Trains.com

Cajon calling: Go home

Posted by Jim Wrinn
on Monday, January 13, 2014



A westbound baretable departs Summit, Calif., dawn Saturday. Jim Wrinn photo

CAJON PASS, Calif. – I startle awake in my hotel room around 5 a.m. to a glowing green light on my smart phone lying next to the TV remote. I dismiss it as a late greeting from a pal or a message from my girlfriend that I can look at later. But something nags me to glance anyway. And there it is: My flight home to Milwaukee Saturday has been cancelled. I go immediately to wide awake and dial the customer service number at U.S. Airways. They can accommodate me tomorrow, but I press them for today: I’ve been on the road a week now, and I am ready to go home.

The agent comes up with an alternative, but it will cost me: My plan to spend most of this January day watching trains at Cajon Pass in the warm southern California sunshine and catch a late flight home is dashed. Instead of flying out at 4:40 p.m., now I have to be at the airport for a 12:30 p.m. flight. I still have to go through famous Cajon, subject of our February issue cover story that is available now, anyway. So I might as well get what I can of the place. Over cereal and yogurt in the hotel lobby, I run a quick calculation. If I get to Cajon at dawn, around 6:30 a.m., I can have 3, maybe 3 and a half hours of time at this sacred mountain pass, where BNSF Railway and Union Pacific share mainline track into the Los Angeles basin.

An eastbound stack train pops into the rising sun near the summit of California's Cajon Pass. Jim Wrinn photo
My rental SUV loaded, I drive through the dark on I-15, and there, as I descend to the exit that will take me to Summit, I see the headlight of an eastbound, dancing on the canyon hillsides. It is the approximation of my childhood memory of turning off the living room lights and watching the Lionel train illuminate the scene. A few minutes later, twisting highway 138 leads me to Summit, where two manned pushers have cut off and are retuning down the hill. A pink glow begins to form in the east, and suddenly, I begin to see landscape. A westbound baretable train follows the helpers down the mountain, and I begin to make out bluffs and hillsides as stark and barren as the darkside of the moon in my mind.

A stack train descends Cajon Pass, one of several trains viewed Saturday. Jim Wrinn photo
Though I am here, I am frustrated at the short visit. I was supposed to visit this spot a week prior with advertising colleague Mike Yuhas, but a flight delay of a day thwarted that idea. On Friday, I spent a few hours on the hill with the author of our Cajon Pass story, David Lustig, before he had to return to the Los Angeles area. Cajon keeps calling my name, but it seems to always be hanging up on me just as soon as I answer. My three hours this morning will have to make do.

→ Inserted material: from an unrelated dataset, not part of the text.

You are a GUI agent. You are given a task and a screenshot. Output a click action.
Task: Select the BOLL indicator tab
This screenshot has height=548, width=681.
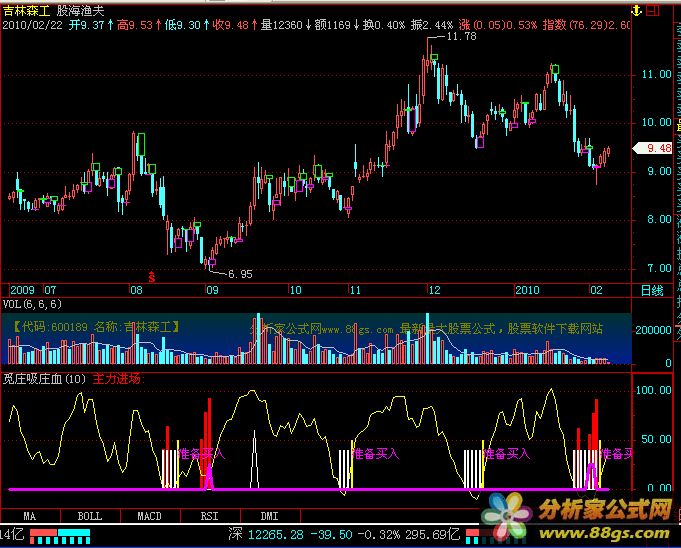tap(89, 515)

Taking David’s advice, I get off the main road and find a dirt road that looks like it leads to the tracks. What good is a rented SUV if you don’t take it somewhere to, as Brad Paisley says, “get a little mud on the tires”? The road is rough, but not so difficult that I fail to reach a convenient hillside perch overlooking the mainlines that are stacked one of top of each other like the layers of a cake. Signs implore visitors not to use the area for target practice, but shell casings and crushed beer cans prove that not everybody is paying attention or cares. Soon, a train arrives, and I determine that he will pop into the first rays of light as he works through a cut. It is the harbinger of good luck as a series of uphill and downhill trains parade in front of my location. I yearn to see one take the lowest track, bathed in gorgeous sunshine and snaking gently in front of me, but only one does, and it is a downhill train coming out of the sun.

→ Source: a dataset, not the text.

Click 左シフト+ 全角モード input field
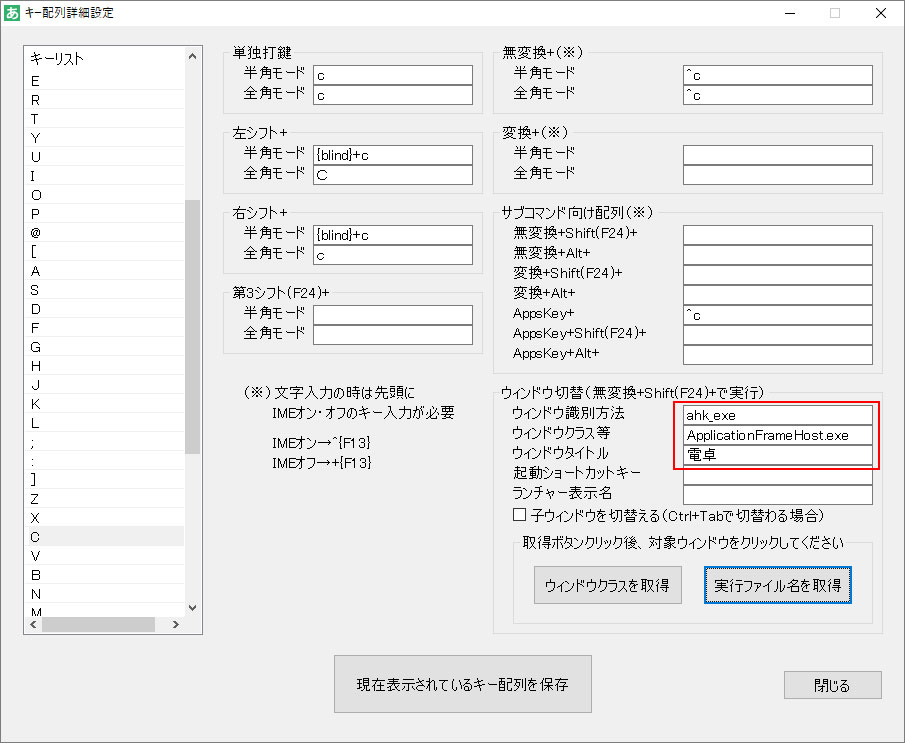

Final kiss goodbye for this trip: A westbound stack train descends Cajon. Jim Wrinn photo
With amazing rapidness, my 3 and a half hours evaporates. During a lull, I finish packing my suitcase. The meet of a downhill BNSF stack train and an uphill UP hopper train in front of me convince me that the day is just getting heated up, but it is time for me to go. I elect to follow the stack train to Cajon Boulevard, where another easy shot (fall out of the SUV and you’re there) will be my goodbye kiss to Cajon. I arrive long before the train, set up my shot, and photograph not only the stack train, but an uphill UP manifest as well. And then it is really time to go. I stow the cameras in the backpack and hit I-15 again, jealously eyeing the stack train, its bright orange units glowing deliciously in the winter sun.

As I cross the tracks one last time, I take a long look at the mainline, and suddenly realize I should have kept my eyes on the road: Two BNSF stack trains are paralleling each other up the grade. Surely, if I had just had another hour on the hill, they would have reached me in a glorious race, engines in notch 8, thundering upward and onward. I shake off the tempting spectacle and remind myself that I cannot be late for my flight. A full day at Cajon will have to wait until another day.